Zoellick, Clinton Agree to Share Expertise, Technologies to Solve Water and Sanitation Crises
WASHINGTON, March 22, 2011 – The World Bank Group will work in close cooperation with 17 agencies of the US Government to support developing countries in managing global water crises such as the lack of safe drinking water and sanitation, diminishing aquifers, drought, flooding, and climate change impacts.

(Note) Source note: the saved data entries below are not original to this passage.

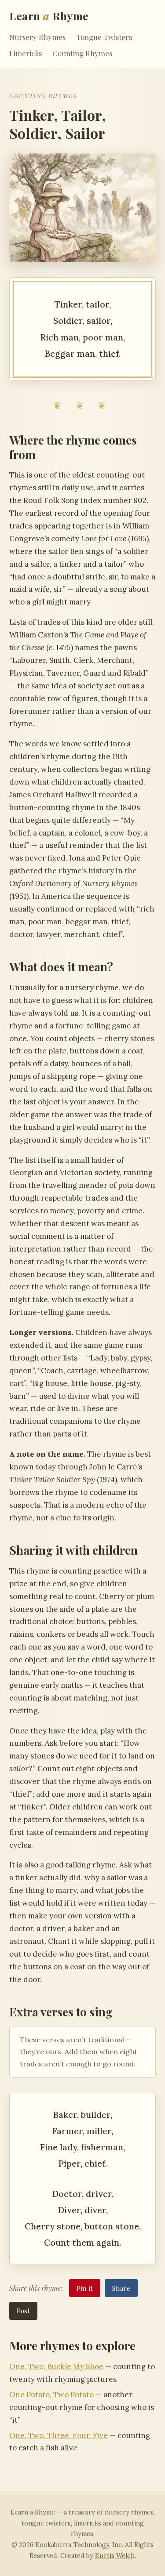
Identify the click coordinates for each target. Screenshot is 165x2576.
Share (121, 2288)
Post (23, 2310)
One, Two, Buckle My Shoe (56, 2366)
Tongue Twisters (104, 37)
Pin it (85, 2288)
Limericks (25, 53)
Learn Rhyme (48, 15)
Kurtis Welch (115, 2555)
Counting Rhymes (82, 53)
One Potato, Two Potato (51, 2394)
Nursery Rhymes (37, 37)
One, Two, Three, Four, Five (58, 2435)
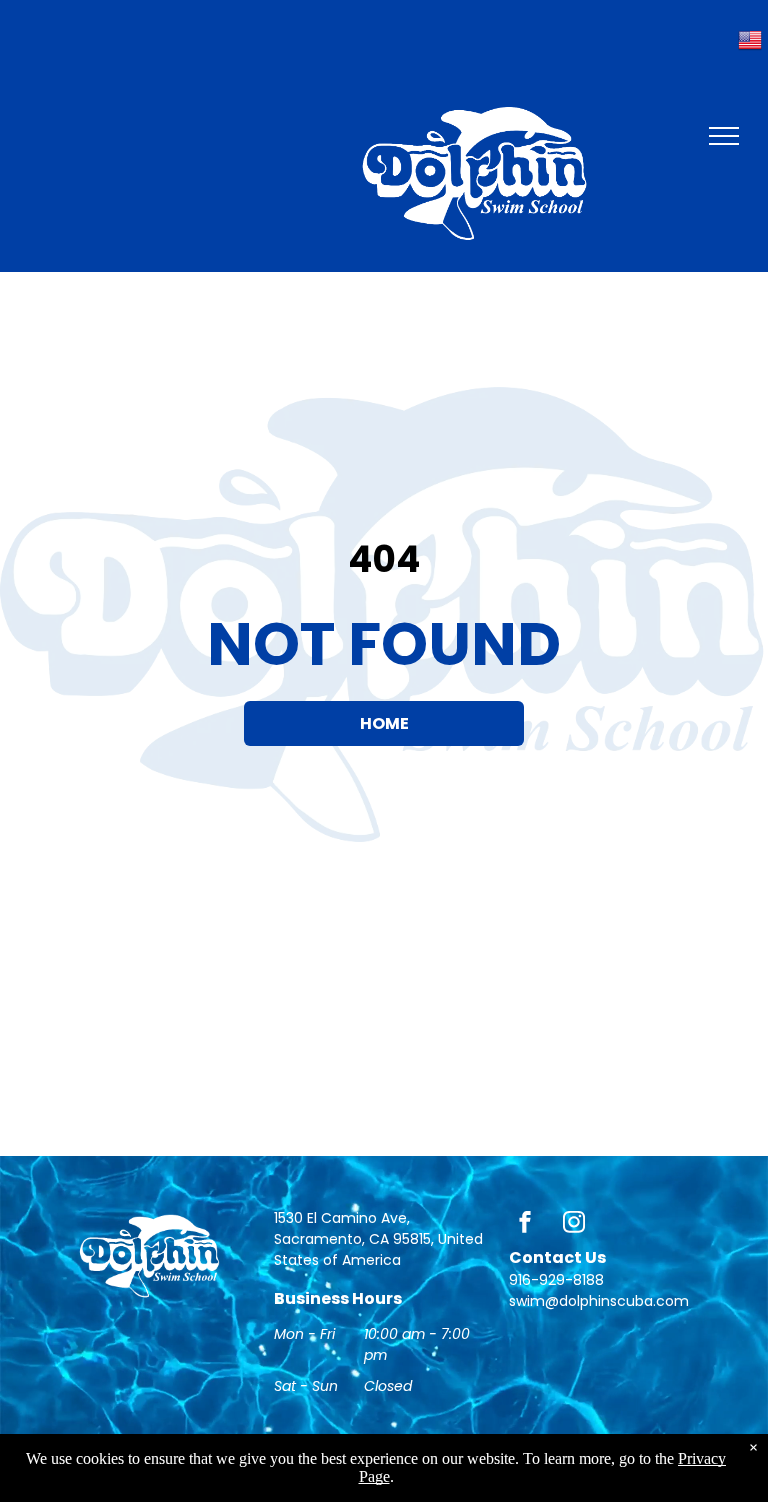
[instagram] (574, 1224)
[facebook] (525, 1224)
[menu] (724, 136)
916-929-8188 (556, 1280)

“Look at almost any poverty issue: You will find water. A lack of safe water and adequate sanitation is the world’s single largest cause of illness, responsible for two million deaths a year. That’s four people every minute – most of them children,” said World Bank Group President Robert B. Zoellick. “The World Bank Group is helping countries balance competing water demands for agriculture, energy, people, and the environment. The enhanced partnership we are launching today with the United States will give a real boost to this work.”

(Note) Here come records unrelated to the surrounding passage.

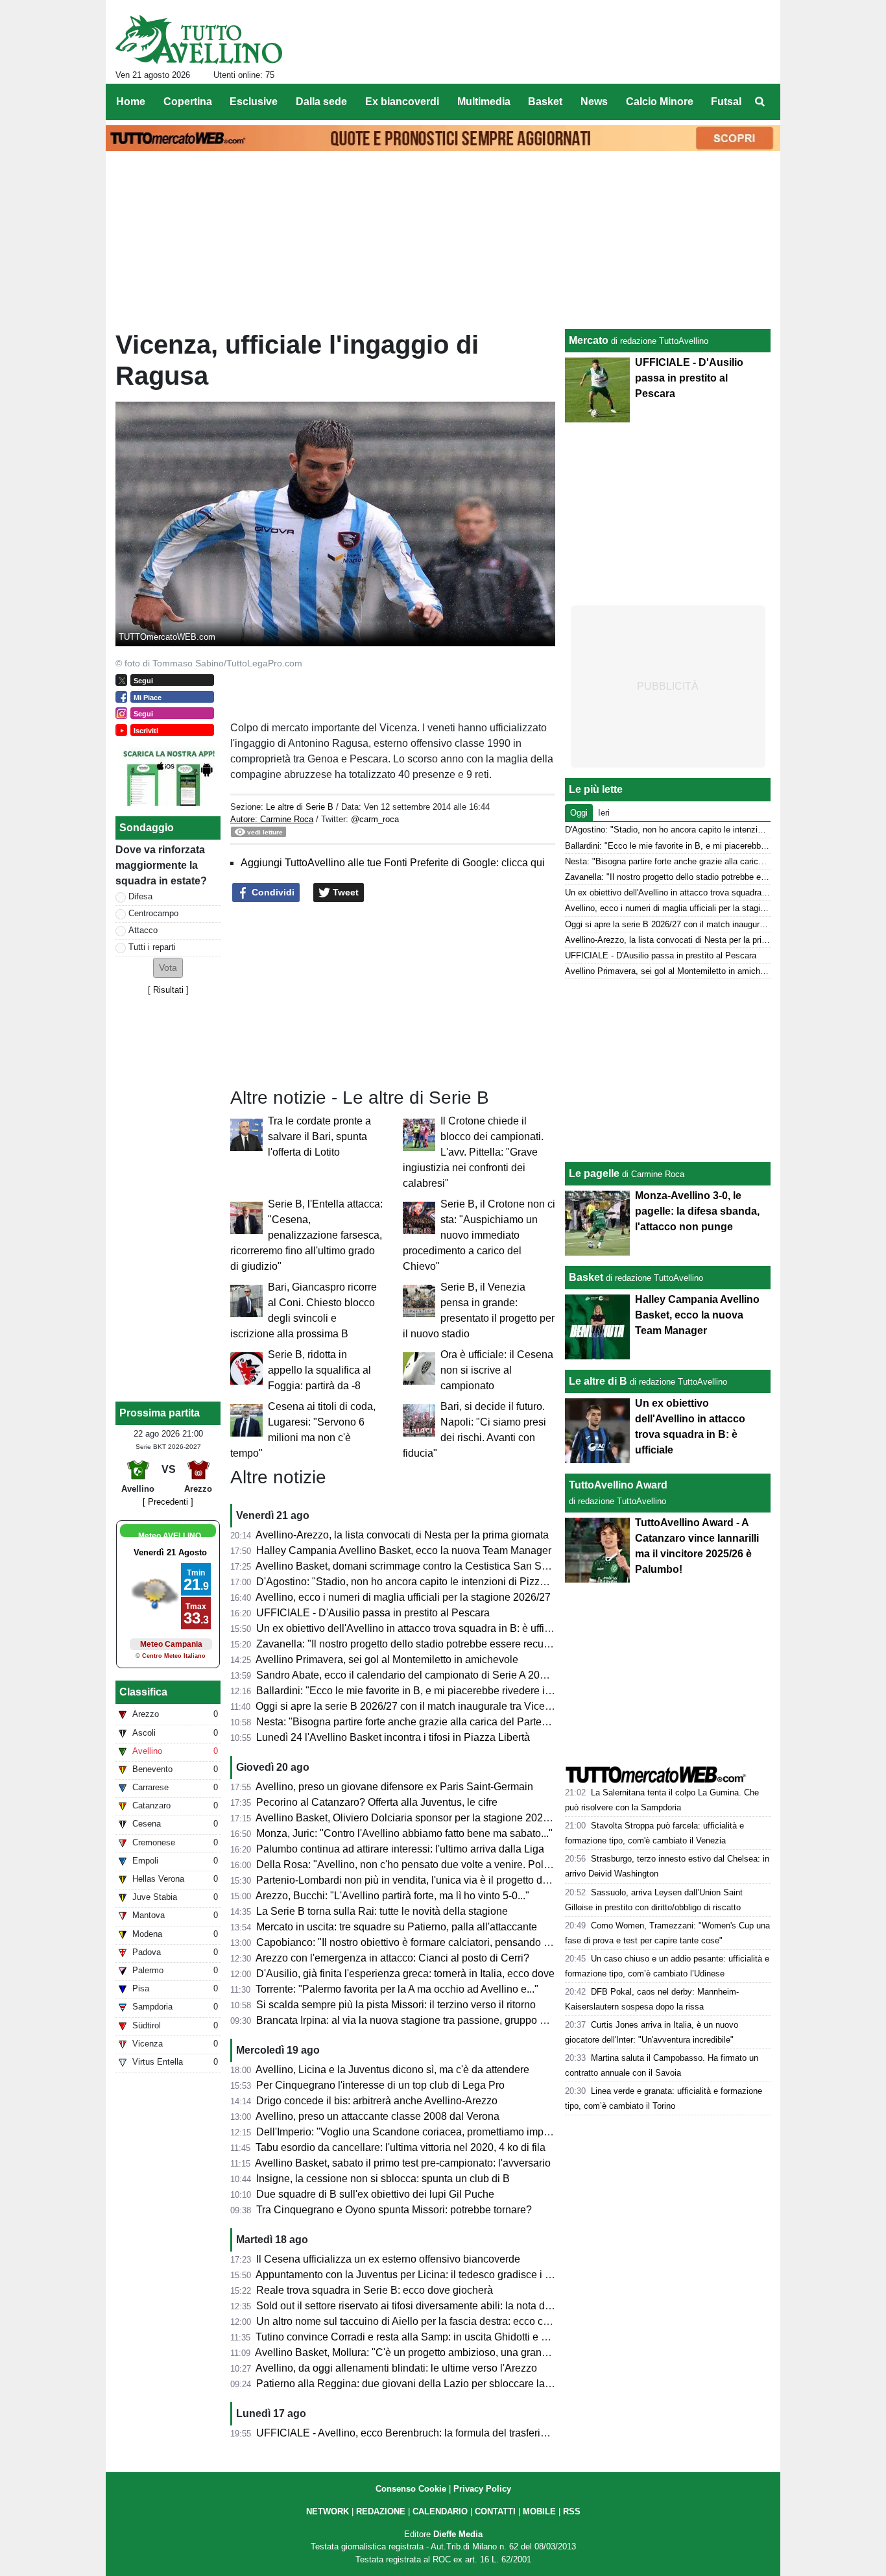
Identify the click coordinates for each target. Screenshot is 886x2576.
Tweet (344, 892)
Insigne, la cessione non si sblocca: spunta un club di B (383, 2178)
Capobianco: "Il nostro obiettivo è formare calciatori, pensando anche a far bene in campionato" (474, 1942)
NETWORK (327, 2511)
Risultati (168, 990)
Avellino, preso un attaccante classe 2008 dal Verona (377, 2116)
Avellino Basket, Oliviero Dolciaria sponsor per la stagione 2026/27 (409, 1817)
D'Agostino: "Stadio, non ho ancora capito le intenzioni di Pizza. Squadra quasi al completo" (467, 1581)
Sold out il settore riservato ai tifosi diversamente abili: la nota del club (415, 2305)
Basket (586, 1277)
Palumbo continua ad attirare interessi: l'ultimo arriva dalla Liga (400, 1848)
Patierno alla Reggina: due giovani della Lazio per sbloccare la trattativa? (424, 2383)
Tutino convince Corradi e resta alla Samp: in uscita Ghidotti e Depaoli (416, 2336)
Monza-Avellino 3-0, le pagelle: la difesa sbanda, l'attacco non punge (697, 1211)
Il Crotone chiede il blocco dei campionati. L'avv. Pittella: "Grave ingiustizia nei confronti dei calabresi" (473, 1152)
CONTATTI (495, 2511)
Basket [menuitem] (545, 101)
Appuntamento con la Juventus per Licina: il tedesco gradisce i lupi (409, 2274)
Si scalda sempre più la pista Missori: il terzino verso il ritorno (396, 2004)
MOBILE (539, 2511)
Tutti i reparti (152, 947)
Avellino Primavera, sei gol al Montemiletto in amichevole (387, 1659)
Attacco (143, 930)
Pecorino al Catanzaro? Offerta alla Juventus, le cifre (376, 1802)
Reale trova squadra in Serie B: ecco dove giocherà (374, 2290)
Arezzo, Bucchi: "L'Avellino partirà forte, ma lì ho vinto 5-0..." (392, 1895)
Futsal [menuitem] (726, 101)
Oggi (579, 813)
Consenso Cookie (411, 2489)
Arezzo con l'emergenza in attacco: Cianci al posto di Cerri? (392, 1957)
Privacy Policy (482, 2489)
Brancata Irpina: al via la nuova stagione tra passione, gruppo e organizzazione (437, 2020)
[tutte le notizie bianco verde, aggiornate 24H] (198, 39)
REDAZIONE (380, 2511)
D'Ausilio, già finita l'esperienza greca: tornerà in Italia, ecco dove (405, 1973)
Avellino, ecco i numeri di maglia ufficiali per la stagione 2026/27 (403, 1597)
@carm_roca (375, 819)
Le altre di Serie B (299, 807)
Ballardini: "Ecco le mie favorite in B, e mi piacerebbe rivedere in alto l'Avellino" (437, 1690)
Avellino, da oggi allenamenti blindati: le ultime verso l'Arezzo (396, 2368)
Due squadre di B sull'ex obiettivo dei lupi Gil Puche (375, 2194)
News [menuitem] (594, 101)
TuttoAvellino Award (618, 1484)
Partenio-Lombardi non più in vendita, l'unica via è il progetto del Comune (424, 1880)
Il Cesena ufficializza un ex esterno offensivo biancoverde (388, 2259)
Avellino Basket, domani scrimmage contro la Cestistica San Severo (412, 1566)
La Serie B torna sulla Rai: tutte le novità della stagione (382, 1911)
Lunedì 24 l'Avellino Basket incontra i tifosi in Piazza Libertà (393, 1737)
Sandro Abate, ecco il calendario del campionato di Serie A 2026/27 (411, 1675)
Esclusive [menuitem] (254, 101)
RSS (572, 2511)
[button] (168, 968)
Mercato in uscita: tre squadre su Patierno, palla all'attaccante (396, 1926)
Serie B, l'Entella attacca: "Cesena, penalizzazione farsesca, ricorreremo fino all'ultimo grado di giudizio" (306, 1235)
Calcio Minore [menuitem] (659, 101)
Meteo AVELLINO (169, 1535)
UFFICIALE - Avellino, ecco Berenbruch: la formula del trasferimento (412, 2432)
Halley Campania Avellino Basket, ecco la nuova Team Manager (403, 1550)
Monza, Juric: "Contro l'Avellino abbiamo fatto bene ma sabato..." (404, 1833)
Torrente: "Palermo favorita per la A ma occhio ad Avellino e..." (397, 1989)
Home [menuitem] (130, 101)
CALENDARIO (440, 2511)
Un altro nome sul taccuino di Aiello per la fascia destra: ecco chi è (408, 2321)
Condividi (271, 892)
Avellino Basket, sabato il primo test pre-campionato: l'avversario (403, 2163)
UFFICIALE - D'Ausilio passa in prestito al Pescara (373, 1612)
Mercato (588, 340)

The partnership involves federal departments and agencies such as NASA, which will share remote-sensing technology that enables countries to identify and measure their water resources, so as to guide strategies to manage them sustainably.
Under the agreement, the Bank Group and US government bodies will help developing countries enhance water security and improve water quality by:
- managing water resources properly
- delivering reliable, sustainable access to water of acceptable quantity and quality to meet human needs, as well as to support livelihoods, ecosystems and production
- reducing risks from extreme hydrological events such as drought and flooding
- rehabilitating of degraded watersheds
- improving water use, irrigation practices and technologies
- supporting water, sanitation and hygiene facilities to prevent disease.
Results of Bank Group support include Kazakhstan’s restoration of the Aral Sea ecosystem and livelihoods of those depending on it, and China’s use of technology to draw less water from aquifers while increasing the productivity and incomes of 360,000 farmers. Technical assistance worth $7 million from the Bank-managed Water and Sanitation Program leveraged over $70 million from public, private, and community sources to provide eight million people with access to improved sanitation in India, Indonesia, and Tanzania.
Zoellick and Clinton were joined by Steve Hilton, Chairman of the Hilton Foundation, and Jeff Seabright from Coca-Cola, who made pledges to support water and sanitation programs. Also participating in the event via satellite from Cape Town, South Africa, were His Royal Highness Willem-Alexander, Prince of Orange; the Honorable Edna Molewa, South Africa’s Environment and Water Minister, and Joan Clos, Executive Director of UN-Habitat.
The Bank Group is the largest single external source of financing and technical assistance to governments for water and sanitation. In 2010, it provided US$5.7 billion in water financing, $40.8 million in knowledge and technical assistance through the Water and Sanitation Program, and $754 million in guarantees for water investments through the Multilateral Investment Guarantee Agency (MIGA). The International Finance Corporation has provided $1.4 billion in water financing to private corporations since 2003, and also provided advisory services on public-private partnerships for bulk water, distribution, wastewater management and irrigation.